J'entends hurler ceux qui n'ont pas encore décroché… "Bon, okay, mais il est Chinois, il est comme ça! Alors, il répond quoi?"

Trois options…

Il est coincé dans sa condition, dans sa culture, fragilisé par son immigration, même temporaire, il aura du mal à s'en sortir autrement qu'en adoptant le discours officiel qui ne passera pas ou alors pour aboutir dans une impasse où la guerre d'Algérie ou la Corse répondra au Tibet, la collaboration aux droits de l'homme, la délinquance et les banlieues au militarisme, etc. La plupart du temps, les interlocuteurs des deux camps ne sont informés que par des médias qui se frottent les mains, et ne se défendent en fait que pour échapper à la terrible angoisse d'être seul.
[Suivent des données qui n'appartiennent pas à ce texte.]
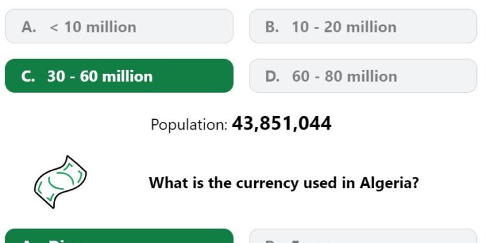486x243 pixels.
Task: Click the Algeria currency question text
Action: click(284, 183)
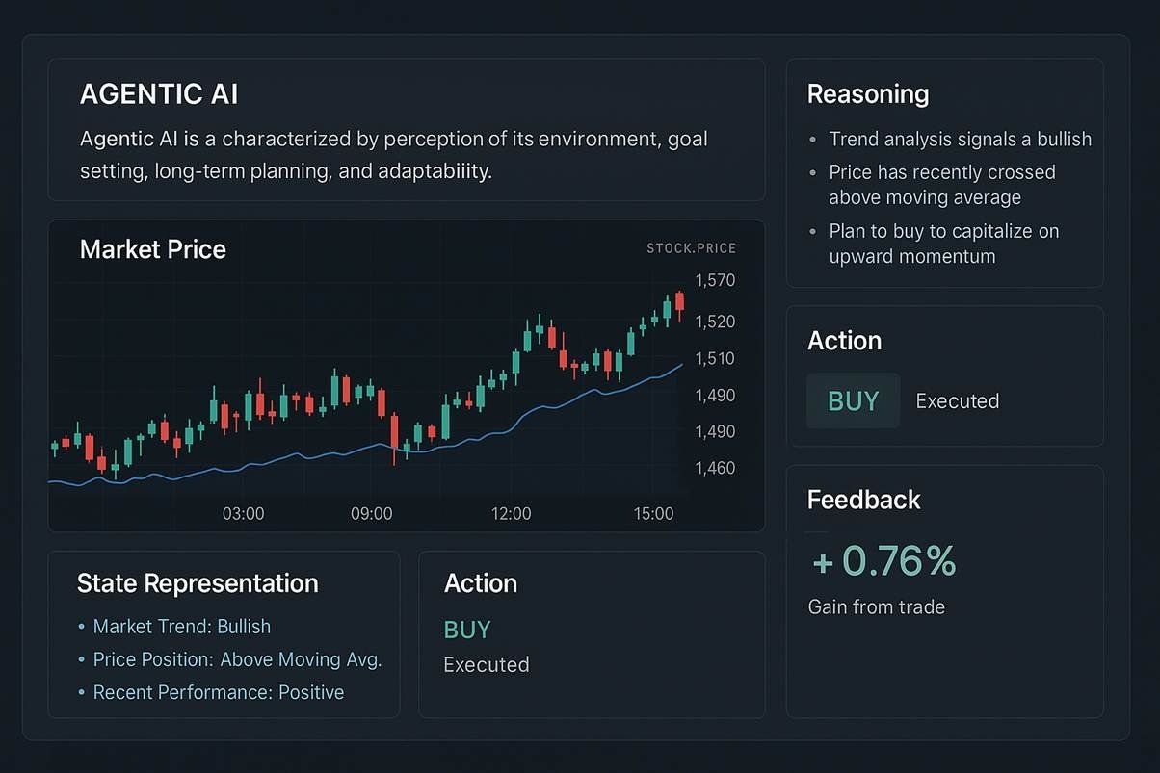Open the State Representation heading
This screenshot has height=773, width=1160.
198,583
Et c'est ce besoin d'appartenance, naturel, puis culturel, c'est à dire la panurgie universelle qui est à l'origine des conflits, jusqu'au moment où les porcs-épics ont besoin les uns des autres – des bienfaits de la mondialisation… La solitude intrinsèque, initiale, ontologique de l'homme est probablement le plus grand défi qu'il ait à relever – à n'en pas douter, c'est le chemin emprunté par l'individu pour relever ce défi qui signe sa qualité et son inscription dans le monde.

Option de luxe pour individu évolué… Le jeune homme peut répondre par une autre question: "Et toi, tu es qui?" Il saura immédiatement s'il a une conscience en face de lui ou un argumentaire de supermarché, les droits de l'homme en bandoulière sans même savoir ce qui se passe chez lui. Pour oser cette réponse, il lui faudra non seulement une bonne maîtrise du langage mais aussi, mais surtout, avoir bien intégré les différents mécanismes énoncés ci-dessus, c'est à dire se documenter, se cultiver dans une optique non quantitative, mais tout simplement évolutive.
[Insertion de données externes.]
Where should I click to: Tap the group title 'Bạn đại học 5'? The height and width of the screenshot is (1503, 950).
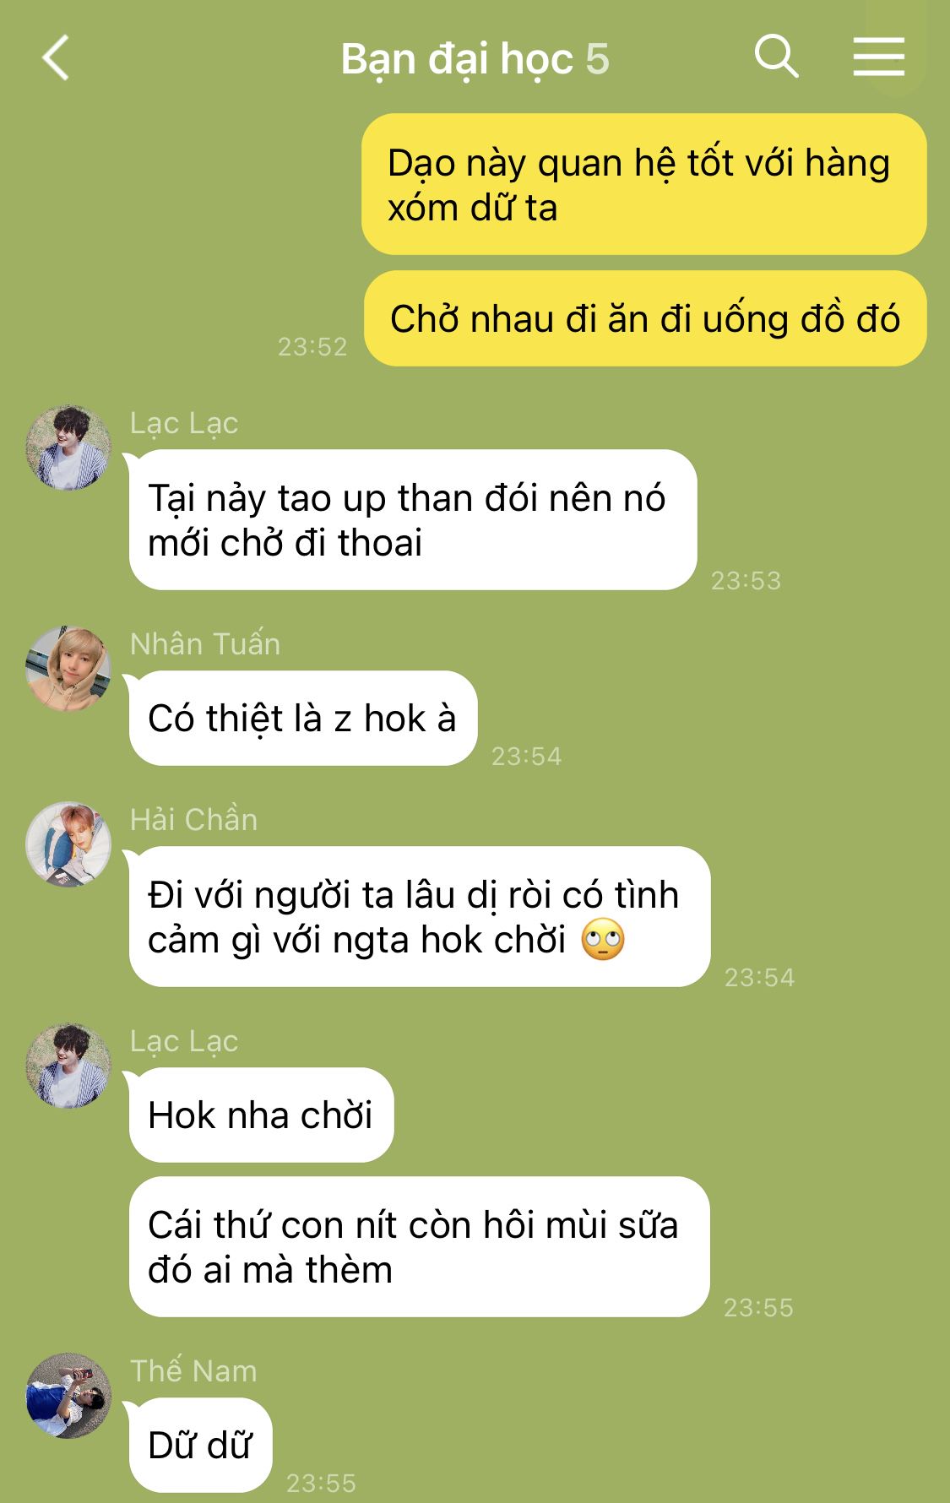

Troisième option (dite The funky option), sûrement très appréciée et beaucoup plus conviviale… "Oh, m'emmerde pas avec ça! Qu'est-ce qu'on boit?" Compréhension assurée mais ce ne sera que reculer pour mieux sauter: un jour ou l'autre, il faudra parler… Lors d'un cours, par surprise dans une soirée qui ne s'y prête pourtant pas, en mangeant une pizza devant un match de foot, on lui demandera d'où provient cette impossibilité à communiquer. Alors il faudra qu'il se demande vraiment, en son âme et conscience, aussi éloignées qu'elles soient de son ego, d'où il vient…
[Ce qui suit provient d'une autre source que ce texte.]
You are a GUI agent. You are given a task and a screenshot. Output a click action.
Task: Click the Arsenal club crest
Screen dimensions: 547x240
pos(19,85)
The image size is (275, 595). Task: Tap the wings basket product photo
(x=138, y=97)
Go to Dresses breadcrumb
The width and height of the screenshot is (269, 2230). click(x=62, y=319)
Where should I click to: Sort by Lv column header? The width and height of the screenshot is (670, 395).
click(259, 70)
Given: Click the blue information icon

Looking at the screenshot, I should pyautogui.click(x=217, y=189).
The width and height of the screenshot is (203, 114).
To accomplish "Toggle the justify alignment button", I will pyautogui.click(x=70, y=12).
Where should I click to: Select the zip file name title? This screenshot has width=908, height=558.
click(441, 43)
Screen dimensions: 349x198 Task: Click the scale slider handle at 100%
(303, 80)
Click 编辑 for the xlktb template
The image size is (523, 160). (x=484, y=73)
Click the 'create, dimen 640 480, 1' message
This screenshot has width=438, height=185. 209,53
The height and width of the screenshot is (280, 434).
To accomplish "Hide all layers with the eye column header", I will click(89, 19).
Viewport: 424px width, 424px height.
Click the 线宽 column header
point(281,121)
J'en ai déjà brièvement parlé à propos de Huo Datong, l'inconscient collectif (Jung) chinois s'oppose ici à l'inconscient individuel (Freud – Lacan) français alors qu'à l'évidence le second est un affinement du premier, une évolution obtenue grâce à ces fameuses libertés qui imposent tant de responsabilités… individuelles. Pour prendre une image très matérialiste, disons que l'inconscient collectif, c'est la banque, et que l'inconscient personnel, c'est la salle des coffres, des multiples petits coffres. Si l'on ne peut, pour tout discours que parler au nom de la banque, les petits coffres très préoccupés par leur condition demanderont à voir le directeur, le patron… Qui n'est pas joignable! Et si l'on demande l'opinion du petit coffre, il répondra en tant qu'élément d'un tout pointant les dysfonctionnements de la banque dans laquelle il vit, c'est à dire qu'il parlera du contexte déterminé dans lequel il est enraciné pour améliorer sa condition. Même dans les cas de patriotisme ou de culture d'entreprise aigu, il ne substituera pas le contexte de son identité à son identité.

Les trois glorieux penseurs de l'humanité évoqués plus haut sont morts et enterrés depuis quelques lustres déjà et, si leur œuvre considérable est à ranger au panthéon du génie humain, l'avenir qui commence évidemment aujourd'hui nous reste à inventer. Ce ne sera possible qu'en apportant notre pierre à l'édifice, certainement pas en attendant que d'autres le pensent puis le fassent pour nous. Que la tâche soit ardue n'est qu'un épiphénomène que l'homme de qualité ne prendra pas en considération. La différence et la méconnaissance ne seront jamais que des opportunités d'approfondissement de soi, c'est à dire d'enrichissement de l'intelligence. Qui peut prétendre s'en dispenser?